## DIRECTIONS FOR THIS TASK
Rewrite the lines of the material from the one containing "Task: Switch to the Community tab label" through the end of the material, inclusive, as a numbered list, skipping blank lines and omitting the pictures.

## SUPPLIED INFORMATION
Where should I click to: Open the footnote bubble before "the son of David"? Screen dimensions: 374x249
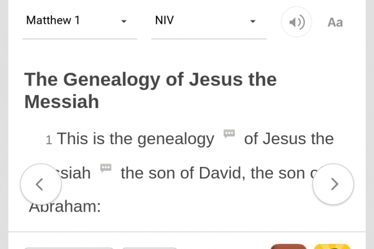(106, 168)
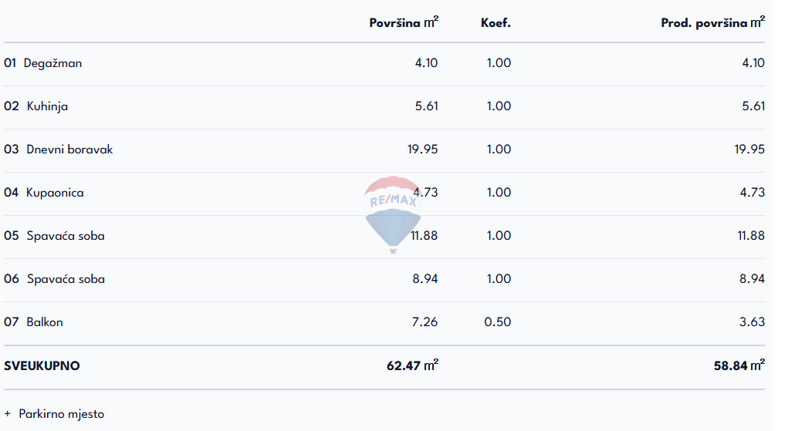Viewport: 788px width, 431px height.
Task: Select Dnevni boravak area value 19.95 under Površina
Action: 423,150
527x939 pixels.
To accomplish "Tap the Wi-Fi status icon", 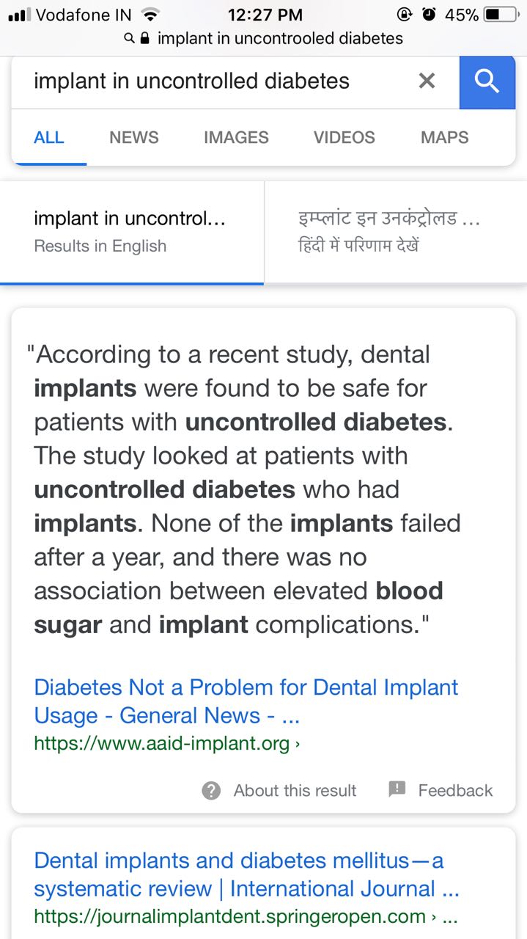I will click(x=150, y=15).
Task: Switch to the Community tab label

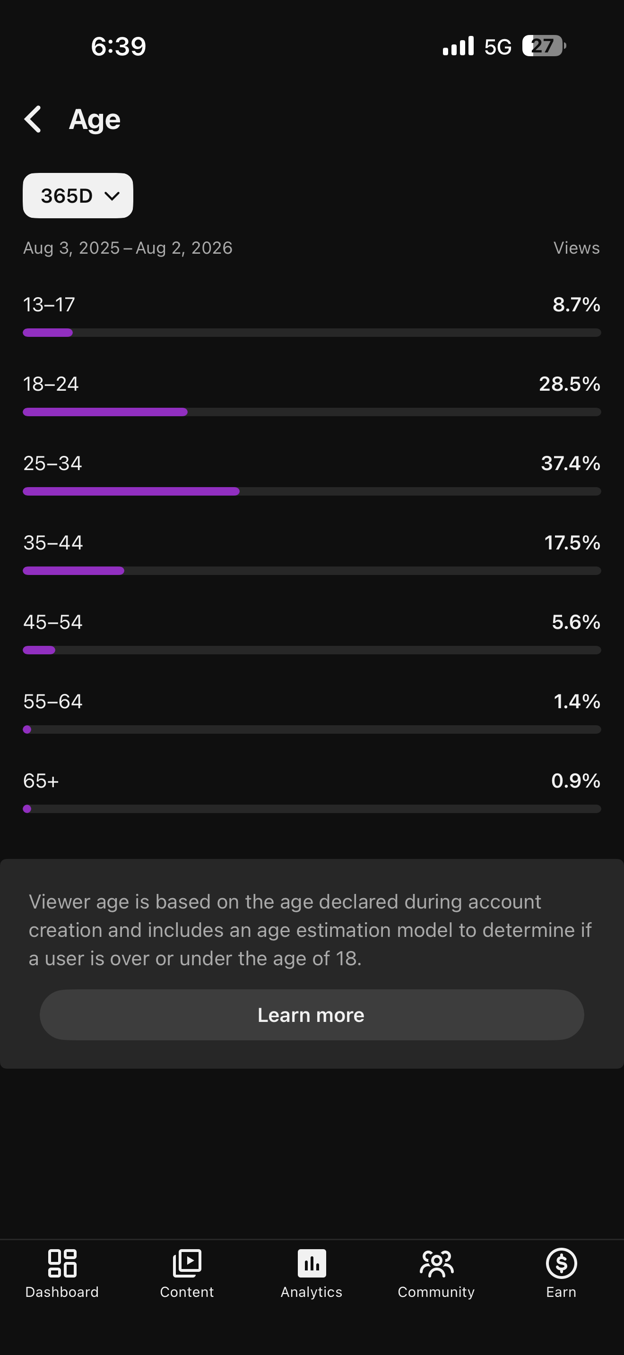Action: click(x=436, y=1292)

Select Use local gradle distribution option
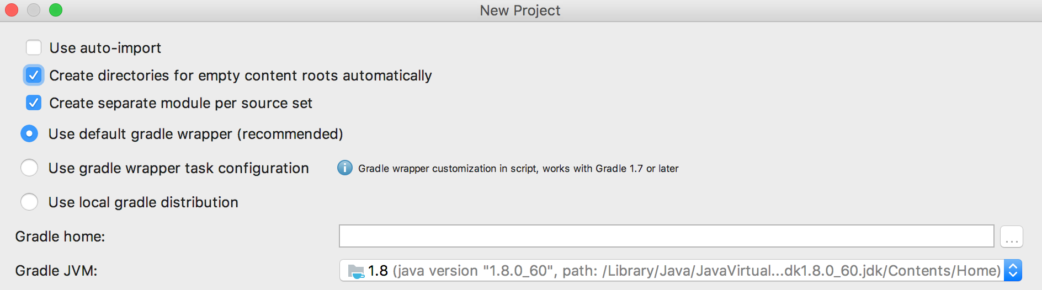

## THE RESULT
1. Task: Switch to the Community tab label
2. Action: click(x=436, y=1292)
3. Select Use local gradle distribution option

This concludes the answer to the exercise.